Bihar has India’s second largest population aged five to 14 (Uttar Pradesh is first), but the government spends little per student.

Bihar recorded India’s lowest per student expenditure on elementary education, Rs 5,298 in 2014-15, according to this commentary in the Economic and Political Weekly. The best-performing state (among the 18 surveyed), Himachal Pradesh, spent Rs 39,343 per student in 2014-15–or nearly seven-and-a-half times as much.

Bihar has improved its student-teacher ratio by employing contract teachers–called para teachers–at lower salaries than teachers with permanent jobs.

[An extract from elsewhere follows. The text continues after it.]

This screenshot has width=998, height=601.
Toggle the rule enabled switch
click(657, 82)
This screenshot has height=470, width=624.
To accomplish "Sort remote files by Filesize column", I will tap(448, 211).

Para-teachers in the districts of Nalanda and Purnea, for instance, are paid Rs 6,400-6,800 per month, while regular teachers earn Rs 23,000-28,000, according to this 2013 survey by Accountability Initiative, a think tank based in Delhi.

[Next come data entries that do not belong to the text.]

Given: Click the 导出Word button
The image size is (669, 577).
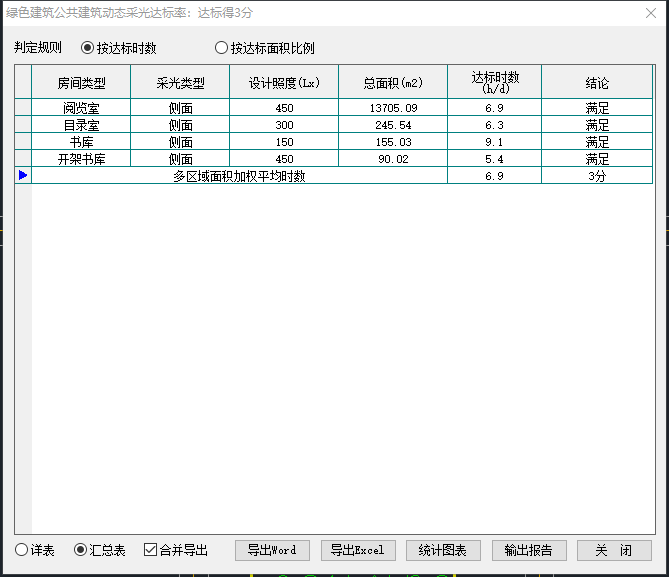Looking at the screenshot, I should point(272,550).
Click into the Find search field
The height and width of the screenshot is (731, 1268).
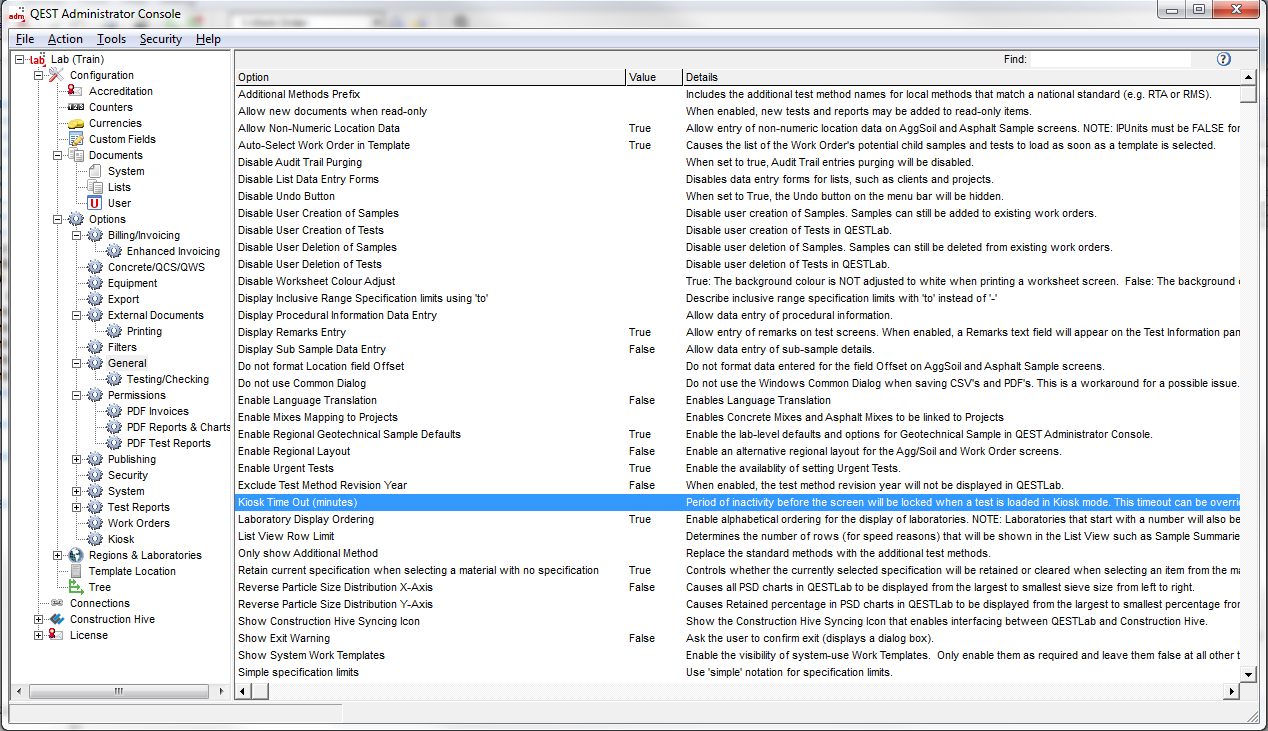coord(1110,60)
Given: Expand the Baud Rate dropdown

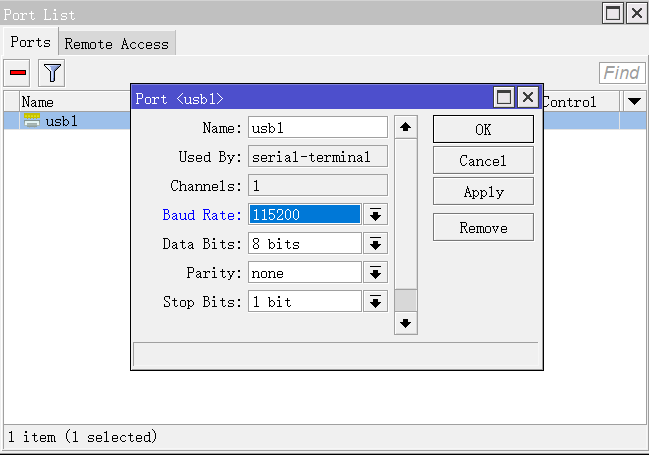Looking at the screenshot, I should 376,215.
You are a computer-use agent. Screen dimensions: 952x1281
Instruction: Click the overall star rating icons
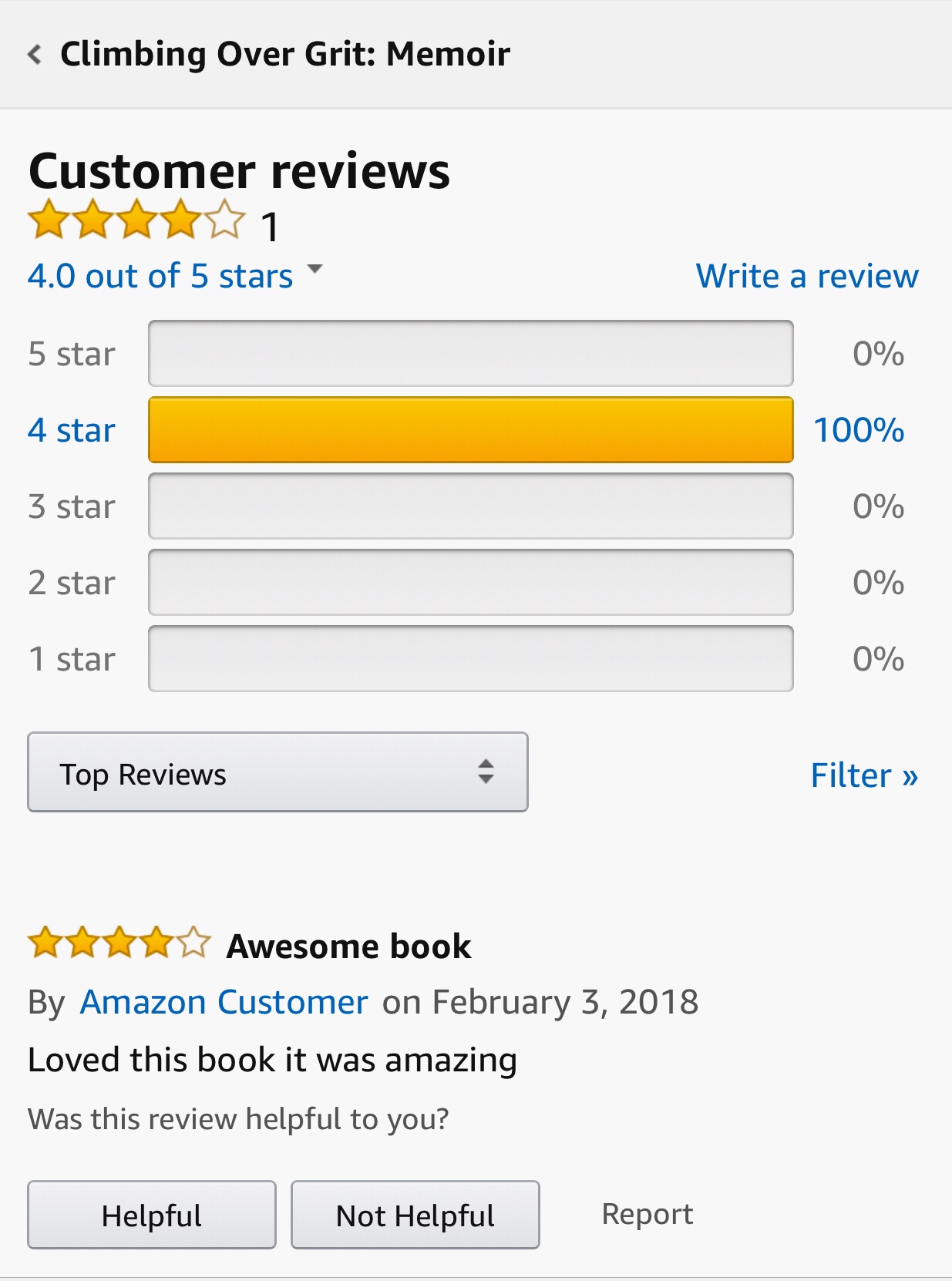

As a result, Bihar spends a lower proportion of its elementary education budget on teacher salaries, training and inputs than Maharashtra, Andhra Pradesh and Rajasthan, according to this 2014 study, How Much Does India Spend Per Student on Elementary Education, by Accountability Initiative.

By spending a lower proportion of the elementary education budget on teachers, Bihar spends more money on other things such as midday meals and providing incentives to attract children to schools–such as free textbooks and uniforms–bringing back out-of-school children into formal education, according to the Accountability Initiative study.

Still, the capital expenditure–money spent on new schools and classrooms–has been meagre and fluctuates every year. In 2015-2016, Bihar allocated 5.75 percent of its total education budget on school infrastructure–inadequate in a state that has an average of 51 students in a classroom.

(Balani is a freelance writer based in Mumbai, with an interest in development issues.)